One JAK inhibitor, upadacitinib, is approved for Crohn’s disease. In a clinical trial, the highest dose group achieved endoscopic remission (visible healing of the intestinal lining) in 22% of patients, compared to 0% on placebo. That may sound modest, but endoscopic remission is a high bar, and these were patients who had already failed other treatments. JAK inhibitors are typically reserved for people who haven’t responded to biologics, though their role is expanding.

Diet as Treatment

Diet plays a more direct role in Crohn’s than in many other chronic diseases. Certain food components appear to worsen gut inflammation, and structured dietary approaches can induce remission in some patients, particularly children and adolescents.

The Crohn’s Disease Exclusion Diet (CDED) is a three-phase whole food diet used alongside partial enteral nutrition (liquid formula supplements). In the first six weeks, the diet is highly restrictive: gluten-free, dairy-free, with rice as the only allowed grain. Soluble fiber is emphasized while insoluble and fermentable fibers are reduced. Liquid formula provides about 50% of daily calories, typically two to three bottles per day.

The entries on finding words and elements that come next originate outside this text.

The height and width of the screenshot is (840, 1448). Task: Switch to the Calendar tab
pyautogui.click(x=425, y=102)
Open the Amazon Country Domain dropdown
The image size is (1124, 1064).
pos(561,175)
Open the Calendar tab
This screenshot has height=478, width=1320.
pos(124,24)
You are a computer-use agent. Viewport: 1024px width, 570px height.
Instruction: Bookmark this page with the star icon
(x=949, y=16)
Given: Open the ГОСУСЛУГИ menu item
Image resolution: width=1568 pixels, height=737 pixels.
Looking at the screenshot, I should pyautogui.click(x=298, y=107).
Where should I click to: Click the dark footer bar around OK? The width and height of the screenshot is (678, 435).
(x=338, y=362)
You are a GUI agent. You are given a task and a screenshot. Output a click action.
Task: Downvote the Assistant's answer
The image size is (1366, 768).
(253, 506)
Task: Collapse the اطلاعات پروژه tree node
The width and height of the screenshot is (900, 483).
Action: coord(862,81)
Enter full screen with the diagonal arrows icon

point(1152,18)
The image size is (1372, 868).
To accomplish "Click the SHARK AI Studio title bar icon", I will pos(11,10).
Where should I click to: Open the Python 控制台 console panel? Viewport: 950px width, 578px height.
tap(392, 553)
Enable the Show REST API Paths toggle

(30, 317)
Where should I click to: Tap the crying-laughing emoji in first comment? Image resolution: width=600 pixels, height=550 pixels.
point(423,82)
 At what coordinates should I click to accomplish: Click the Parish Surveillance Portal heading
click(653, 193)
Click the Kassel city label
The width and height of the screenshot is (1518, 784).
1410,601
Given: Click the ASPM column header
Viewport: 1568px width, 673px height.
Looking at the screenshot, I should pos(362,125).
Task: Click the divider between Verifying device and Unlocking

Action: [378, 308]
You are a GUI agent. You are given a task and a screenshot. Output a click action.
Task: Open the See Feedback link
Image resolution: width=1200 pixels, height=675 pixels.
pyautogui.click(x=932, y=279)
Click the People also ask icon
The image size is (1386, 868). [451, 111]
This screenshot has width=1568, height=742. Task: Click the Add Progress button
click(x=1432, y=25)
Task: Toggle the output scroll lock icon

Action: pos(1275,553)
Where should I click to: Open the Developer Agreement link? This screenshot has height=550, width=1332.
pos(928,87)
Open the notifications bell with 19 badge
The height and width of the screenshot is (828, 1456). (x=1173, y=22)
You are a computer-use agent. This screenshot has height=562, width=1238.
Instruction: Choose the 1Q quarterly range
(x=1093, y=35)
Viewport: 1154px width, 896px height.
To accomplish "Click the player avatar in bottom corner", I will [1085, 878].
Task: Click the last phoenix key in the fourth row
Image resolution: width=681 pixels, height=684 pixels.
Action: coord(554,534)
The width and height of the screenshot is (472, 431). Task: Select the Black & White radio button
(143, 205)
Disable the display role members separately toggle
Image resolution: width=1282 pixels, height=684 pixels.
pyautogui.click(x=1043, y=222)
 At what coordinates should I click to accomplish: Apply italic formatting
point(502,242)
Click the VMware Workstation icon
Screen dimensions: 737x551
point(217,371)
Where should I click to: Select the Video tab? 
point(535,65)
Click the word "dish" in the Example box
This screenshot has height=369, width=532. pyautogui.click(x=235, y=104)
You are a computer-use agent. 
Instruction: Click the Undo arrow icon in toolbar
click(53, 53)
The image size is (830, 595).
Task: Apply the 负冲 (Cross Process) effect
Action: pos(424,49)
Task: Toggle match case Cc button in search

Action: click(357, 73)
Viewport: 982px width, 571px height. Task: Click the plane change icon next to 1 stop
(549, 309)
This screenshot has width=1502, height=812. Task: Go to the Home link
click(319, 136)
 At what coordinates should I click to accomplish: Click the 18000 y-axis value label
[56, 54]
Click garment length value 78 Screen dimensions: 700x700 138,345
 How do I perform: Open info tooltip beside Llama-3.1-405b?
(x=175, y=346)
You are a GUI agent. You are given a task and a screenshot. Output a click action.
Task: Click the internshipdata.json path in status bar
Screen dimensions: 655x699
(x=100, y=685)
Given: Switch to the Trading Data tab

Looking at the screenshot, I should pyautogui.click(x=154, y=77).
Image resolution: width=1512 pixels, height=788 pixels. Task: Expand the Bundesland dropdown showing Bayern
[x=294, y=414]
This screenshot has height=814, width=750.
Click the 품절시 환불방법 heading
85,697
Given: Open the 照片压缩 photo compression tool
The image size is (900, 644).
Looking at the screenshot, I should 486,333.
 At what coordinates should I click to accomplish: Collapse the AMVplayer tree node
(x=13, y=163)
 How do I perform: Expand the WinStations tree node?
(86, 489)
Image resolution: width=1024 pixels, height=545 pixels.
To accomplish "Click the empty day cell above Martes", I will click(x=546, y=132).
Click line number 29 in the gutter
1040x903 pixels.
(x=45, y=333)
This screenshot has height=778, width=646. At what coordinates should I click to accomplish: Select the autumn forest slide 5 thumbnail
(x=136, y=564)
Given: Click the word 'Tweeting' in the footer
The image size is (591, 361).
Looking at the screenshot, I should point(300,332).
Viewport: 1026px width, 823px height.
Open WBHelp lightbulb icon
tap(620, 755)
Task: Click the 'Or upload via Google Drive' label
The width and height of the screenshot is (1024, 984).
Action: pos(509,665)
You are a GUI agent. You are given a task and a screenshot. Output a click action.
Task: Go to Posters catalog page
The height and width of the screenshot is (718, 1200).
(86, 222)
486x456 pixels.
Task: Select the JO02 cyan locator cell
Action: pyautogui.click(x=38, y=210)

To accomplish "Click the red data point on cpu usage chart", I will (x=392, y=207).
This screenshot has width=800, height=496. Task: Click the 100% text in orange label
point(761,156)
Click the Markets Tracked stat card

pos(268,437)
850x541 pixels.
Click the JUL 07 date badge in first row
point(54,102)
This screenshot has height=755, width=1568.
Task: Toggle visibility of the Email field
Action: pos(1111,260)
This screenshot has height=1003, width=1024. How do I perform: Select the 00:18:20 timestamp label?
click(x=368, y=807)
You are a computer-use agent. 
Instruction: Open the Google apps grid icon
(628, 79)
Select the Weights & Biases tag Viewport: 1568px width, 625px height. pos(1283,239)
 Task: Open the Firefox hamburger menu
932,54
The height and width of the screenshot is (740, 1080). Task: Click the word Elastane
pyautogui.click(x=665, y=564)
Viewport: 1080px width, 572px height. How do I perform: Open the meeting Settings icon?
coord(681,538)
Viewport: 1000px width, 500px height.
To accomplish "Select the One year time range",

In the second six-week phase, the diet loosens. Gluten, oatmeal, quinoa, legumes, and more fruits and vegetables are reintroduced. Formula drops to about 25% of calories. Phase three is a long-term maintenance plan that allows most foods, with yogurt added and two unrestricted “free days” per week.

Beyond structured protocols, most people with Crohn’s benefit from identifying personal trigger foods. Common culprits include high-fat or fried foods, raw vegetables, seeds, nuts, popcorn, and alcohol. Keeping a food diary during stable periods helps you distinguish true triggers from coincidences.

When Surgery Becomes Necessary

Up to 75% of people with Crohn’s will need at least one surgery in their lifetime. Surgery doesn’t cure the disease, but it can remove damaged tissue and resolve complications that medications can’t fix.

Intestinal strictures, sections of the bowel that have narrowed from chronic scarring, are the most common reason for surgery. When a stricture is short, a procedure called strictureplasty can widen the narrowed area without removing any intestine. This preserves bowel length, which matters because Crohn’s can recur and further surgeries may be needed down the line. For longer or more severely damaged segments, a bowel resection removes the affected section and reconnects the healthy ends.

Other surgical situations include fistulas (abnormal tunnels between the intestine and other organs or the skin surface), abscesses that need draining, intestinal perforations, and severe bleeding that doesn’t respond to other treatment. In rare cases involving extensive colon damage or precancerous changes, removal of part or all of the colon and rectum may be necessary. This sometimes requires an ostomy, where a surgically created opening in the abdomen allows waste to exit into an external pouch.

After surgery, the question of how aggressively to prevent recurrence matters enormously. Starting biologic therapy within the first month after bowel resection leads to better outcomes than waiting, especially if you have known risk factors for recurrence.

Tracking Your Inflammation

Symptoms alone are unreliable guides to what’s happening inside the gut. Many people with Crohn’s feel fine while silent inflammation slowly damages their intestinal wall. This is why objective monitoring is a core part of treatment.

Fecal calprotectin is a stool test that measures a protein released by inflamed intestinal tissue. It’s noninvasive and gives a useful snapshot between colonoscopies. Levels above 250 micrograms per kilogram generally indicate active disease. Levels below 56 predict sustained remission with high specificity, meaning if your number is that low, the chance of a flare in the near term is very small. The goal of treatment is to push calprotectin levels down and keep them there, not just to make symptoms disappear.

Colonoscopy remains the gold standard for assessing mucosal healing directly. Most gastroenterologists recommend a scope six to twelve months after starting or changing therapy, then at regular intervals. MRI of the small bowel is used to monitor disease in areas the colonoscope can’t reach. Together, these tools let your care team adjust treatment before damage accumulates, rather than reacting after symptoms return.